THE TASK> Your reply must be one number: the count of lines in the data below that contain "cloud".

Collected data
+++++
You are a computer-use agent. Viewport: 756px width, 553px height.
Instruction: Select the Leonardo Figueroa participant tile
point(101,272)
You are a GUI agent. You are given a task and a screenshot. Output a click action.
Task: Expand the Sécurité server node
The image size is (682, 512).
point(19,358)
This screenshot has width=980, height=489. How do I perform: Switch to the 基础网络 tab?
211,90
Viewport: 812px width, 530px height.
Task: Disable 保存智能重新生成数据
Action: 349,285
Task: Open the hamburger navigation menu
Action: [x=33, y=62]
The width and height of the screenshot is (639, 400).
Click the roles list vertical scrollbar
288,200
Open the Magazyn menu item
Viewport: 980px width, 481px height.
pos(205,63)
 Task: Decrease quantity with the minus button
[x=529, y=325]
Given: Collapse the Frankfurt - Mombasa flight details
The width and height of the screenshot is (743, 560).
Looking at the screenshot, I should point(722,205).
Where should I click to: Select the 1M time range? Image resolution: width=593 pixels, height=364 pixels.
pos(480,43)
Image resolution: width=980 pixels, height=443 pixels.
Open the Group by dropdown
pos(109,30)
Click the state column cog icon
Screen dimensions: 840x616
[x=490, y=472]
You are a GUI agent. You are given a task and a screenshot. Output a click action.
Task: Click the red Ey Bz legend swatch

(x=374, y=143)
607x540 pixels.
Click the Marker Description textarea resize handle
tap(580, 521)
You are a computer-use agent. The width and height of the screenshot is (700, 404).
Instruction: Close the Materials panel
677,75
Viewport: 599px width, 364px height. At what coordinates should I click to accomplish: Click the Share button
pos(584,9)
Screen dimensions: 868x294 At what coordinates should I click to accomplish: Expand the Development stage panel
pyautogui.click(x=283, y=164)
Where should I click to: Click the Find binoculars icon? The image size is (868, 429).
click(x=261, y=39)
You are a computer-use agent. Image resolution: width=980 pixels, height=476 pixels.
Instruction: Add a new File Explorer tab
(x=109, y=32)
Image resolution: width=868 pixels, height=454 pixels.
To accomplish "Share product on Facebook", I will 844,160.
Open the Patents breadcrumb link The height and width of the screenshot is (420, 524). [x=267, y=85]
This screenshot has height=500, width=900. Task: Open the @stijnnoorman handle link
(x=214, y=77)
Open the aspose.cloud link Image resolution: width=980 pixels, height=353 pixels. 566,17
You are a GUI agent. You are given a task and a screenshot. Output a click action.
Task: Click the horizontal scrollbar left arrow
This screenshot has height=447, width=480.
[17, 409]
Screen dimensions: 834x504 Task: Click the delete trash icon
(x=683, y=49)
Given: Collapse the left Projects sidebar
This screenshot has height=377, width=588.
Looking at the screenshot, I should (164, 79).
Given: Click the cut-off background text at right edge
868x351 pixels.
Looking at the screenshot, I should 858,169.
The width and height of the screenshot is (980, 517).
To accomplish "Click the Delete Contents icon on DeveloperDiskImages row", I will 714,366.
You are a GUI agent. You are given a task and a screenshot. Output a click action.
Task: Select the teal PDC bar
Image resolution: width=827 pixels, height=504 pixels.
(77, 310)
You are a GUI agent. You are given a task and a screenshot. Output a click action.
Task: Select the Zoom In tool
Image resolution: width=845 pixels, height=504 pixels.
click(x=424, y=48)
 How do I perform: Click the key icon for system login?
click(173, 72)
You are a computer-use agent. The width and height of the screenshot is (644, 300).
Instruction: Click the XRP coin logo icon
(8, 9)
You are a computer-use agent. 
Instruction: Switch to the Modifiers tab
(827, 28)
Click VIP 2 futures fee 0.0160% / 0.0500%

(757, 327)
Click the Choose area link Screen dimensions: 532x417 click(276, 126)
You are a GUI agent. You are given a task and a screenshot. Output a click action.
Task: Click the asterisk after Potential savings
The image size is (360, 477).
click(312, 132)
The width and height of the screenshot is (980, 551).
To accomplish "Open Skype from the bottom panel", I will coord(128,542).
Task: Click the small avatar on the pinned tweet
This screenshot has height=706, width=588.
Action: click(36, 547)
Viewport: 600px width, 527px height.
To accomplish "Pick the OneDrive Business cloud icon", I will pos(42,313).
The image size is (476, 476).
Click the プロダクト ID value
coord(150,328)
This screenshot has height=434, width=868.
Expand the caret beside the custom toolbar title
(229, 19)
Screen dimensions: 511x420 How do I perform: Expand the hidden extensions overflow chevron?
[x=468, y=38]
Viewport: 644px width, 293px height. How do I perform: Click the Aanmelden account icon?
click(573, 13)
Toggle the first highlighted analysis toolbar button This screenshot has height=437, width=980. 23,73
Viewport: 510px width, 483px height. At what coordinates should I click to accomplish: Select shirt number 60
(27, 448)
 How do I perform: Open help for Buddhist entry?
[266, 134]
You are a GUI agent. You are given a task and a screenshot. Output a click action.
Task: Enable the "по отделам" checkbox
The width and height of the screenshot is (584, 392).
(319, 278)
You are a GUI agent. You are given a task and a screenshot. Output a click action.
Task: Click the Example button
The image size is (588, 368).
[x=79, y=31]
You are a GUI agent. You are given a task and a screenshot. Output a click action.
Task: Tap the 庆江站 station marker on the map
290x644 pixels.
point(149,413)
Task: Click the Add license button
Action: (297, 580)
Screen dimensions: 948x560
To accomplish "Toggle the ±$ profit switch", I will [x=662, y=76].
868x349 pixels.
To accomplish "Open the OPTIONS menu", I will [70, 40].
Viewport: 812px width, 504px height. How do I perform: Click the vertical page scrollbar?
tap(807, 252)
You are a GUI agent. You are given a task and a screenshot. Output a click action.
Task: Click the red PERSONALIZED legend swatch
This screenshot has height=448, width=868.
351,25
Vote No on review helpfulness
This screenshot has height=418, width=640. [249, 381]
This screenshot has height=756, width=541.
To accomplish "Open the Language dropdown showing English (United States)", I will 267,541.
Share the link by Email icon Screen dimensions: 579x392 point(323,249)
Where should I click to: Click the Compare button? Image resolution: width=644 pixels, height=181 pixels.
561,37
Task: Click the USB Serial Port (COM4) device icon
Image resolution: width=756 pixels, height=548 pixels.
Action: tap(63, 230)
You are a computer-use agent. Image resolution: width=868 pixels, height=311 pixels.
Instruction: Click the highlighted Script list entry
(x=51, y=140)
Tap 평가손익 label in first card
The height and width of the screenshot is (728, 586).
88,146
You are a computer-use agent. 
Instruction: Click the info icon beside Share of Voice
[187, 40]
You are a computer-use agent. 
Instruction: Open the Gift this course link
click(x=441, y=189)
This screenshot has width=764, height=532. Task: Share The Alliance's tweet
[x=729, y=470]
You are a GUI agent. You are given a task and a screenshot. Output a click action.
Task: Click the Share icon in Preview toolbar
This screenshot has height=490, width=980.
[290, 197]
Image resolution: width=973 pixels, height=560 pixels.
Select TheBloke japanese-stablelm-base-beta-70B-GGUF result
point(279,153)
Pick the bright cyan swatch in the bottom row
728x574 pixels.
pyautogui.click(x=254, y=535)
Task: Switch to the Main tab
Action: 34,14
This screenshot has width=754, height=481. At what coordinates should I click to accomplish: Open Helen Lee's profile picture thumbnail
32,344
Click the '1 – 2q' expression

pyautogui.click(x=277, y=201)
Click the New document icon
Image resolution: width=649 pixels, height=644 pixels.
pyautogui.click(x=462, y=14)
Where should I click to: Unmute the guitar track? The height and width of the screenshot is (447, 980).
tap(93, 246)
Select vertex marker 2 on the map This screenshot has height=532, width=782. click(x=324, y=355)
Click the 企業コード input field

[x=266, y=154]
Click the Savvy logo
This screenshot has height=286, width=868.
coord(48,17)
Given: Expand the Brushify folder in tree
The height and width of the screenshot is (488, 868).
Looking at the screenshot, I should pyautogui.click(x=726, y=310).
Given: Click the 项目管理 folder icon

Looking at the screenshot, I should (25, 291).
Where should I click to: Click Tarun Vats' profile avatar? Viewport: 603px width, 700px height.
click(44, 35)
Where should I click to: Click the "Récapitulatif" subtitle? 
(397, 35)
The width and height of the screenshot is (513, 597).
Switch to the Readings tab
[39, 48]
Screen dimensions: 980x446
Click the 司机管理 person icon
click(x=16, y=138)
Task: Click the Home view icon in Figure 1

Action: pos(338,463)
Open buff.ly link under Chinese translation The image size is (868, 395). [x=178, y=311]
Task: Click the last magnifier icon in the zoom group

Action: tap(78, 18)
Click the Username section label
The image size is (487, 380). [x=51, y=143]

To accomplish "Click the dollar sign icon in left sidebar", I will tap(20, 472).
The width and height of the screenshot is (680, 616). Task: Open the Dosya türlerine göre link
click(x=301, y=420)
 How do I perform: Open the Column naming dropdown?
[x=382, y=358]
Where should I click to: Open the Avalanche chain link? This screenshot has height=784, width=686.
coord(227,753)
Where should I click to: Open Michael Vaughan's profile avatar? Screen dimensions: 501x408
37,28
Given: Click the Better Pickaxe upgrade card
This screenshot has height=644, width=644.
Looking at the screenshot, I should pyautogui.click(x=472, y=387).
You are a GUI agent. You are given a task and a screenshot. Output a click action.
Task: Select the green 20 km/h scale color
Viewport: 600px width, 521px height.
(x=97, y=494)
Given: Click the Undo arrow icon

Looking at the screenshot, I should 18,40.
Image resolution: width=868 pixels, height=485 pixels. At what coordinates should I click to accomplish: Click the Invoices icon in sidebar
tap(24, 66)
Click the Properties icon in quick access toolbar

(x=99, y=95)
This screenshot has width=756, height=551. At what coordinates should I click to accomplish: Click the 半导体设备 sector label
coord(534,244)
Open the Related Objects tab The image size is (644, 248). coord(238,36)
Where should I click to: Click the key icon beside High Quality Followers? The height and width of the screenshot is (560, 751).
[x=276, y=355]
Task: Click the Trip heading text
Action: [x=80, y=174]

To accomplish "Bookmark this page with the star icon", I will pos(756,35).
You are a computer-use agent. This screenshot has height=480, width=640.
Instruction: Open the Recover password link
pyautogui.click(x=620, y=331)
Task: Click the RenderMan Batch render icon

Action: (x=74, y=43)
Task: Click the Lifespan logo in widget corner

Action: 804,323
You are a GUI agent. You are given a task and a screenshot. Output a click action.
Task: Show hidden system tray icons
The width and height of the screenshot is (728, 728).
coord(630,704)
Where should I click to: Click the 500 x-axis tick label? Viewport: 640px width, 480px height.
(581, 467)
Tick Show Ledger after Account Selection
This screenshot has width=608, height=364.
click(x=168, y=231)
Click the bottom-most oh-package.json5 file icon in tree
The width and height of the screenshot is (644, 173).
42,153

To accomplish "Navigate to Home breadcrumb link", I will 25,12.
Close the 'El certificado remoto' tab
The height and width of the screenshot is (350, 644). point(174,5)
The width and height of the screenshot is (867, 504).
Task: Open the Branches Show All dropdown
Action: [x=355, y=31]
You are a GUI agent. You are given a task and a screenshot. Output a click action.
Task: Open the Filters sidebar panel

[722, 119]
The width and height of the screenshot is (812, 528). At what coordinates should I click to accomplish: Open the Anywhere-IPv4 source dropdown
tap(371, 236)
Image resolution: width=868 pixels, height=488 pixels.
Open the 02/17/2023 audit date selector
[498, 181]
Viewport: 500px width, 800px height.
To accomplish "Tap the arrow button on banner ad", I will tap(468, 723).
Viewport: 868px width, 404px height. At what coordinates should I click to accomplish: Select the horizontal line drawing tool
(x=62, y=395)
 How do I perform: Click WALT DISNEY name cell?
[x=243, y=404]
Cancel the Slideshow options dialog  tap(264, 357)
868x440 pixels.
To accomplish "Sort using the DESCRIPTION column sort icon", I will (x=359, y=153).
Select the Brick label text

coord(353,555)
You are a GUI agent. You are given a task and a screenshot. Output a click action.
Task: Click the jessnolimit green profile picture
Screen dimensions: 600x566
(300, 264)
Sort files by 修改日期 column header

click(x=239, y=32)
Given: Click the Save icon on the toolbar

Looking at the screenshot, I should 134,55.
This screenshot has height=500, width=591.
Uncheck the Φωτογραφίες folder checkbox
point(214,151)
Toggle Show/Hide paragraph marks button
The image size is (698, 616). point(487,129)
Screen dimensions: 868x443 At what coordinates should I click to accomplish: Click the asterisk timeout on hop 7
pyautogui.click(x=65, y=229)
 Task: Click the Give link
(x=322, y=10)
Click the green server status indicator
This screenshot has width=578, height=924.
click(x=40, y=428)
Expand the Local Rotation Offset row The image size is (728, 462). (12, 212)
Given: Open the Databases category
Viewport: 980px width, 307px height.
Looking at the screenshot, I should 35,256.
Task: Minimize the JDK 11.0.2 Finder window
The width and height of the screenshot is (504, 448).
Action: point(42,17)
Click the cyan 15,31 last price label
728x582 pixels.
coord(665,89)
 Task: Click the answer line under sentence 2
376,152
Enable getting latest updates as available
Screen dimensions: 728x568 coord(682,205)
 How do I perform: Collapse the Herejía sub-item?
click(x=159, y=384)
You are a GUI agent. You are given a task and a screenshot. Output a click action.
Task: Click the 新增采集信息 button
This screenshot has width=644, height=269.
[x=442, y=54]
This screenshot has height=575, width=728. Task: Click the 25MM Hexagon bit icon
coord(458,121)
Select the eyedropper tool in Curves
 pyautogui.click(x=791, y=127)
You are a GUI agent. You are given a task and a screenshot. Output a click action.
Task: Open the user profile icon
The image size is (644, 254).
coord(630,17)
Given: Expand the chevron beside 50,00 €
+++++
RESPONSE> 2